Material to process Block Start

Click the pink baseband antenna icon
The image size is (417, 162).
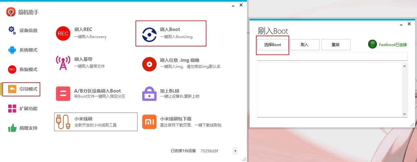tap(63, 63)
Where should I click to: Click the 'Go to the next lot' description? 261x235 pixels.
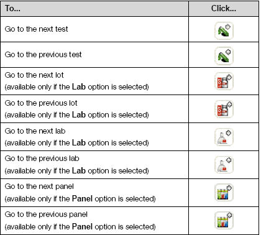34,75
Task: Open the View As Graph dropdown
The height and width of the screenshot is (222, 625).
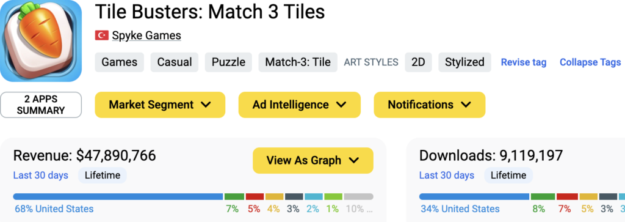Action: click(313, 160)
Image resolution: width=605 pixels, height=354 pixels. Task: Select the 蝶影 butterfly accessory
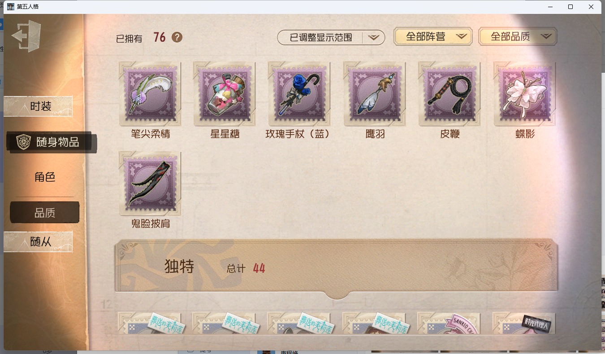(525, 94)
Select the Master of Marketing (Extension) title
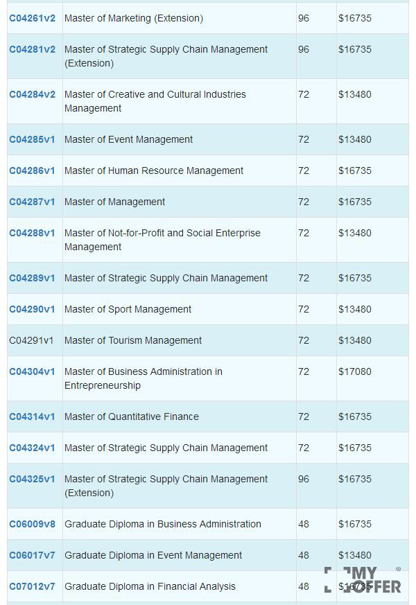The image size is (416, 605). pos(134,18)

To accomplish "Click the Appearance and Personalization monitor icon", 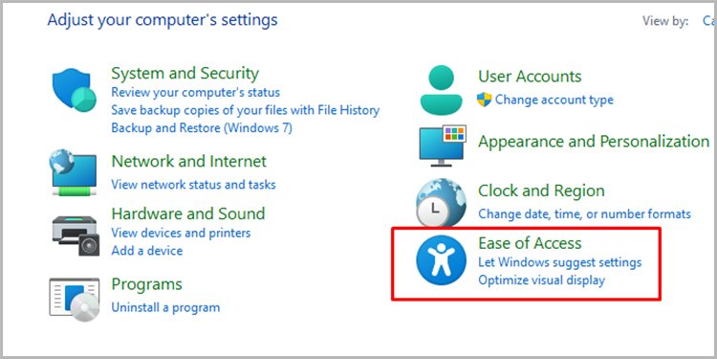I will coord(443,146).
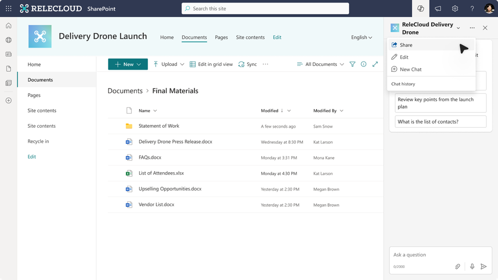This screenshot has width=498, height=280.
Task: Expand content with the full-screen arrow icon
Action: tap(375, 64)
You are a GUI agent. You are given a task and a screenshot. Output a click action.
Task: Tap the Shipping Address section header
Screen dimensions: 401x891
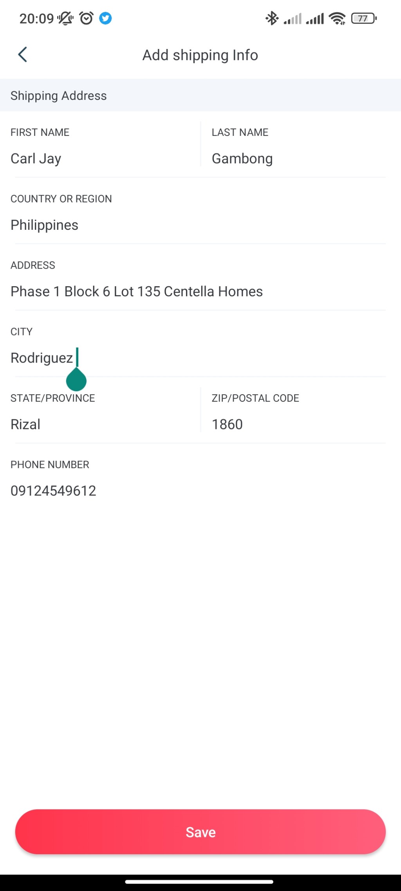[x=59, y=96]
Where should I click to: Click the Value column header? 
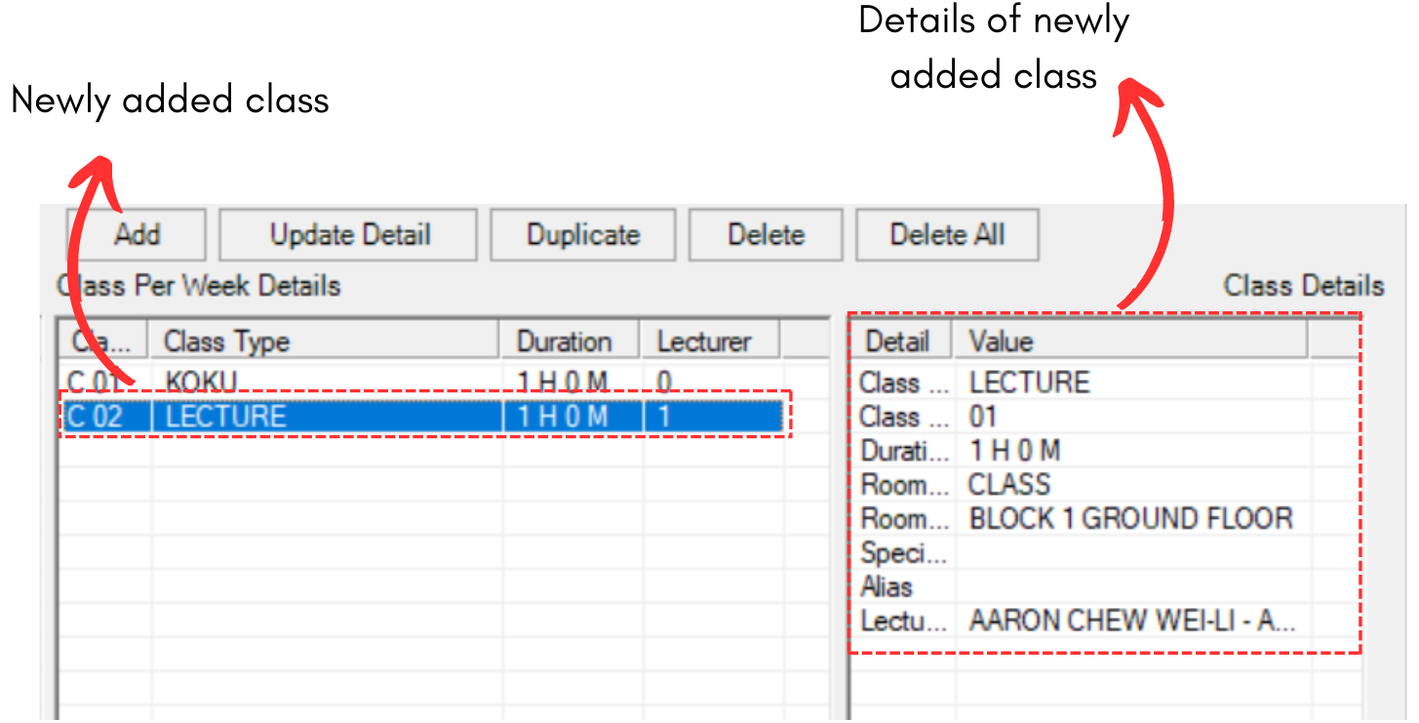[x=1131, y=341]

Material to process Block End

> **To do**
The lines from the one containing "Screen dimensions: 401x891" through the last line above are to be repeated exactly, and only those. Any pictures must be left out.

> **Response box**
Screen dimensions: 401x891
[x=59, y=96]
Where should I click to: Click the Value column header? 
[x=1131, y=341]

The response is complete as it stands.